It's nice for Brooklyn to have a representative on the Planning Commission again
who can be independent of Mr. Markowitz and the interests of the real estate industry.
From the Brooklyn
Paper:
Former
Commissioner Fined for Atlantic Yards Connection
Borough President Markowitz has named Community Board 2 chair Shirley McRae
to be the new Brooklyn representative to the city Planning Commission, The Brooklyn
Paper has learned.
...
McRae has been the longtime head of Community Board 2, which covers Clinton
Hill, Fort Greene, Boerum Hill, Brooklyn Heights and DUMBO.
McRae will be replacing Dolly Williams, whose part-ownership in the New Jersey
Nets and business relationship with developer Bruce Ratner became a major embarrassment
for Borough Hall when Williams — Brooklyn’s sole representative
on the Planning Commission — was forced her to recuse herself from discussions
about Atlantic Yards, the borough’s largest development project ever.

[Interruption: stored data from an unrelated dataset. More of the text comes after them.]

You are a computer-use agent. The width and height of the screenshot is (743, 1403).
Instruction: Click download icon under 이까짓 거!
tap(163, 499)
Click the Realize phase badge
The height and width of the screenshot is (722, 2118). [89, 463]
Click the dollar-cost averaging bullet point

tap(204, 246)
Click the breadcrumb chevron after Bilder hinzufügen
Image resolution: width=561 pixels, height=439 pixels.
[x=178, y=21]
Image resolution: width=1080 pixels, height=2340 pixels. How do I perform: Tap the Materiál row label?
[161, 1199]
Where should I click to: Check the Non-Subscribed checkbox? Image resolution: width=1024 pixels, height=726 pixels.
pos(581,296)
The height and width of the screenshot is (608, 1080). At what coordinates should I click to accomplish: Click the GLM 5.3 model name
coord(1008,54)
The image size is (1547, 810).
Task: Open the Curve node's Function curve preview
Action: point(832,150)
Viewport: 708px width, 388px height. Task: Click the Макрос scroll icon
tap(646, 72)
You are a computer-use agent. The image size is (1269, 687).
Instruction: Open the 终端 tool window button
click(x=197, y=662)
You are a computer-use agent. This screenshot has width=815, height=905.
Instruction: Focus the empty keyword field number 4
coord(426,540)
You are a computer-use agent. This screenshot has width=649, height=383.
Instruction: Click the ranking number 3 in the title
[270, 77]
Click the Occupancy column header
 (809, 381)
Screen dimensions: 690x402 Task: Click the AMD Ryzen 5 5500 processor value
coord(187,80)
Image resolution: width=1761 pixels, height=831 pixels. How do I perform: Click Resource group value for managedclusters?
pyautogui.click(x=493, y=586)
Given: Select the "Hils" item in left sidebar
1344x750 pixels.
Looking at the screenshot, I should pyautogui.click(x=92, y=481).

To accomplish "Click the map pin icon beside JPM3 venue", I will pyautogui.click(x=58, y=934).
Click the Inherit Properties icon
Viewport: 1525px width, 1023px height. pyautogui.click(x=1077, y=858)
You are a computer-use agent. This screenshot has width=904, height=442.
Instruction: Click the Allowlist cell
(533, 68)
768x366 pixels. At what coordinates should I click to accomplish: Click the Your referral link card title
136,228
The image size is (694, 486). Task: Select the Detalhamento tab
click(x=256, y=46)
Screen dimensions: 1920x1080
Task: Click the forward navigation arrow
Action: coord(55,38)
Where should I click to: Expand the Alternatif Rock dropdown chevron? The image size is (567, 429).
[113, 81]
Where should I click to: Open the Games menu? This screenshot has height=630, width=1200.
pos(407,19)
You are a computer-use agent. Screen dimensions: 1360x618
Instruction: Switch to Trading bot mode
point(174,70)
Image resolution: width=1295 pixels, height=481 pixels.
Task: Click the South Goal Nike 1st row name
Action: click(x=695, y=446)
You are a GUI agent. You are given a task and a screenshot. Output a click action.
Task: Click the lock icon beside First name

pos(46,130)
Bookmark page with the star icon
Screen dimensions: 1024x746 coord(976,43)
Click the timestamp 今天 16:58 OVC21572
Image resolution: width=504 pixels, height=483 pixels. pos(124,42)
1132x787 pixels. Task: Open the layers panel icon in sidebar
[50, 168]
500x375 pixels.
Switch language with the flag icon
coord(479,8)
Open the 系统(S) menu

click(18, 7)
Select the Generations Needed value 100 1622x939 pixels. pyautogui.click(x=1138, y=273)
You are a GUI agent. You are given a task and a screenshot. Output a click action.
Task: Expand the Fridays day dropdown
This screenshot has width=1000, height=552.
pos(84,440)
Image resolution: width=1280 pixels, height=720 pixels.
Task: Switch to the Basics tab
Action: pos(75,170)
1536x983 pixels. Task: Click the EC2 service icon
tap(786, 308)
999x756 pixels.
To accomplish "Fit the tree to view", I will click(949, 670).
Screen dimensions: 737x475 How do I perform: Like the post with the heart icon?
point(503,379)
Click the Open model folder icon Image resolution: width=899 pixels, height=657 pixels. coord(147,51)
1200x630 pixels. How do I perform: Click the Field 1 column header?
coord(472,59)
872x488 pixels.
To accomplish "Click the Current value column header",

Chairwoman McRae and her Community Board 2 members were very critical of the Atlantic
Yard project's Environmental Impact Statement and its findings, as well as the
process that bypassed the city's Uniform Land Use Review Procedure and thus her
Board, and the project's abuse of eminent domain.
To be specific, Community
Board 2's response to the Empire State Development Corporation's Draft Environmental
Impact Statement, included the following recommendations:- Improve the sewage and Combined Sewage Overflow service/architecture to cover the
projected increase in the number of residents and workers.
- Provide adequate day-care slots for the increased number of residents and employees.
- Provide adequate tree plantings for a project of this size to mitigate the adverse impact
of project-associated air-borne pollutants.
- Utilize Big Belly Compactors (or similar technology) to reduce the amount and number of
collections of project-generated solid waste.
- Downsizing the height and bulk of the buildings in the development and implementing
design guidelines which address the impact of shadows directly should occur
- The decline in the overall open space ratio for combined active and passive space which
will occur with the arrival of close to 20,000 residents and workers (depending on the
use of Variation 1 or Variation 2) must be mitigated.
- The project sponsors and the lead government agency must accept the obligation to
improve the existing open space conditions for the public good.
- The sponsor plans no open space or recreation improvements until Phase II, so that “the
open space ratio in the non-residential (quarter-mile) study area would be substantially
lower than DCP recommendations…” Since the sponsor intends to use some of the
open space for surface parking lots that will be operated for profit, CB2 recommends that
the sponsor also provide interim open space and recreation that can be used between
now and 2016.
- Publicly accessible open space should be open to the public during the same hours as a
park operated by the city park.
- Pedestrian walkways and bicycle paths that go through the project must be accessible
24 hours daily.
- The density of the residential area should be no greater than Battery Park City at full
build-out, which is 152 apartments per acre.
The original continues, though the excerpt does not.